Once I find him, I walk cautiously over to him, hoping this is a good idea and I’m not ruining the progress I have made staying out of trouble. “So Frank, I was…um…wondering if I could go to the park for a little while. I have a photography assignment due this Monday and need to get some shots done.” He doesn’t respond. When I am sure he is going to tell me no I turn around to walk away, but then he surprises me.

“I guess so. Only two hours though. I am going to need you to do something for me when you get home. Don’t make me regret this, Maddison.”

My insides are jumping around at the thought of seeing Jase. I try to remain calm, so I didn’t give away my little secret. “Thanks. Be home in two hours,” I say as I walk nonchalantly to my room to grab my bag and camera. I shoot a quick text to Jase.

Me: Meet me at the park. I have two hours. Leaving now!

I drive fast so I have as long as I can with Jase. When I pull into the place I call “our park,” he is already here waiting. I pull into a spot and jump out of the car quickly, excited to be out of the house on a Friday night and not trapped inside. I walk over to him. He is holding a blanket and a basket. I don’t know how he gets these things together in such a short amount of time, but he always does the sweetest things for me. “What’s in the basket?” I say trying to sneak a peek to see what’s inside. He snaps the lid down.

“No peeking. Let’s go find some place to set this up. We are working on little time.”

We make our way over to a shaded area cast by the trees. Once we get settled on the blanket he starts taking out some sandwiches, chips and bottles of waters. I get super excited when he takes out a white paper bag with my favorite pastries inside. I want to skip the real food and just enjoy the goodies he brought. “How did you find the time to do all of this?” I ask mesmerized by the set up. It’s incredible to see him do all of this for me and it makes me appreciate him that much more. “It was nothing. I prepared this earlier with the chance of you being able to come out. I’m glad you were allowed to. I would have been sitting at home eating these delectable pastries all by myself. My mom is at another function tonight,” he says as he rolls his eyes.

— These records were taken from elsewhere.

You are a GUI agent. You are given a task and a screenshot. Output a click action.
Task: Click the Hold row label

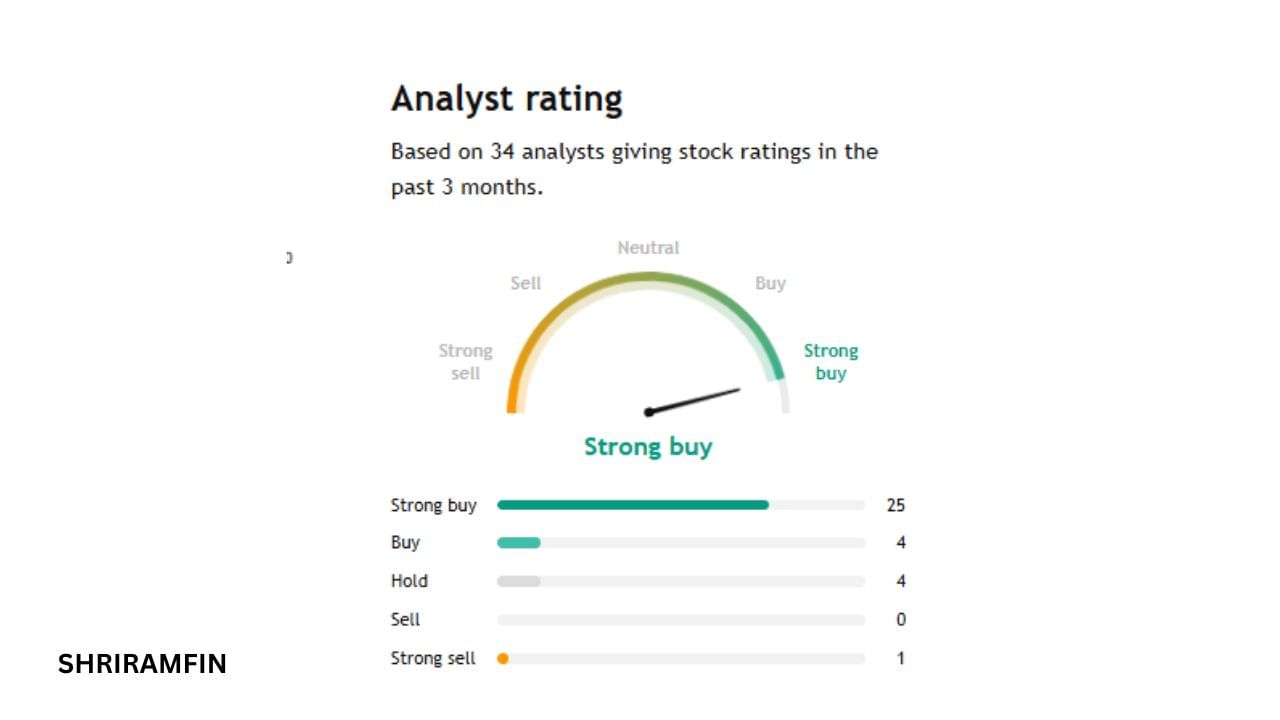click(x=409, y=581)
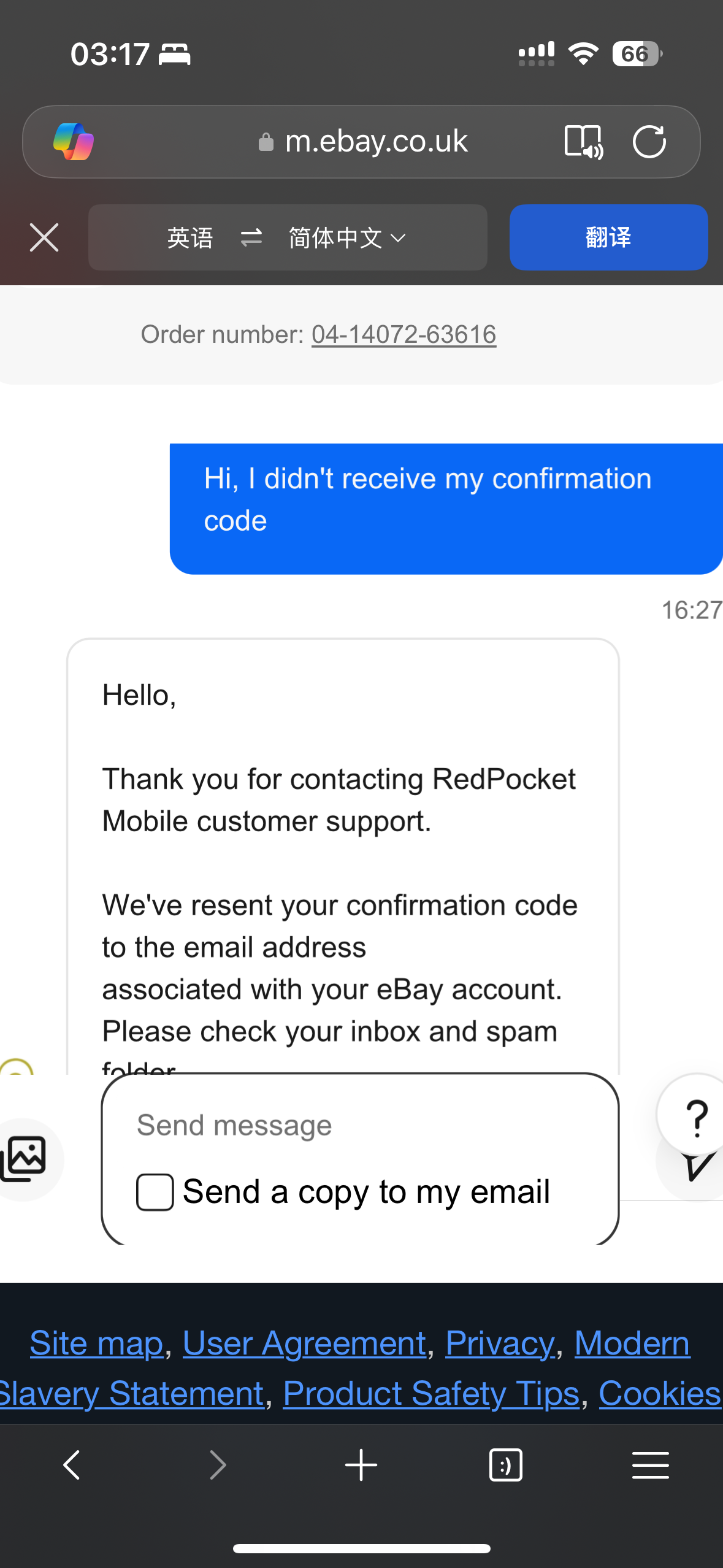723x1568 pixels.
Task: Open the User Agreement link
Action: tap(304, 1343)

He doesn’t talk much about his family and I can’t blame him. I don’t give him hardly anything about my life, so I don’t push. I don’t know if he wants me to ask, but I never want to spoil the time we have together with talking about things that obviously bug him. I am just not sure if he is waiting for me to ask him about it or not, so I just let it go.

After we finish up eating I get up to stretch and notice the sun is starting to set behind the mountains. I want to shoot this and make this moment last forever, I walk around until I find just the right spot to capture the best picture I can get. I take about twenty different shots of this sunset. I have never seen such a beautiful sunset before. Maybe I just have never paid attention to it before. The oranges and pinks mixed and blended together magnificently. It’s not too bright and the fog is rolling in from the coastline on the other side of the mountains. It casts a glow around the park. I find a couple of other intriguing things and keep snapping away.

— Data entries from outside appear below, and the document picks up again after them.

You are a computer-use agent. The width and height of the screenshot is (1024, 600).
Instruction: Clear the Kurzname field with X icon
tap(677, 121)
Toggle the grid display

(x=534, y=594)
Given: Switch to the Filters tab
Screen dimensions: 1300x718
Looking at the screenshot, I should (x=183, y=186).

As I am pushing the button on my final shot, strong arms wrap around my sides from behind. Normally I would jump at the sudden contact, but there is no mistaking the arms embracing me. I look over my shoulder and see my favorite pair of eyes looking back at me with admiration I have never seen from him before. It’s hard for me to read people, but there is nothing I see hidden in his eyes.

He gives the crook of my neck a soft kiss, lingering a little longer than normal. It sets my insides on fire. Just the soft touch of his lips set me on a high that I never want to come down from. Goose bumps cover my skin and he makes his way down my shoulder until I am breathing hard, anticipating the next kiss. I turn around in his arms and take in his beautiful face. His lips are as soft as the most expensive silk. I don’t think I have ever seen such a perfect face. I reach up on my toes and place my lips on his and slowly kiss him to life. At first I start out slow, but desperation kicks in and I want more. I deepen the kiss as I wrap my arms around his neck and show him just how deeply I am falling for him. He shows me back by pouring his heart out to me in one amazing kiss.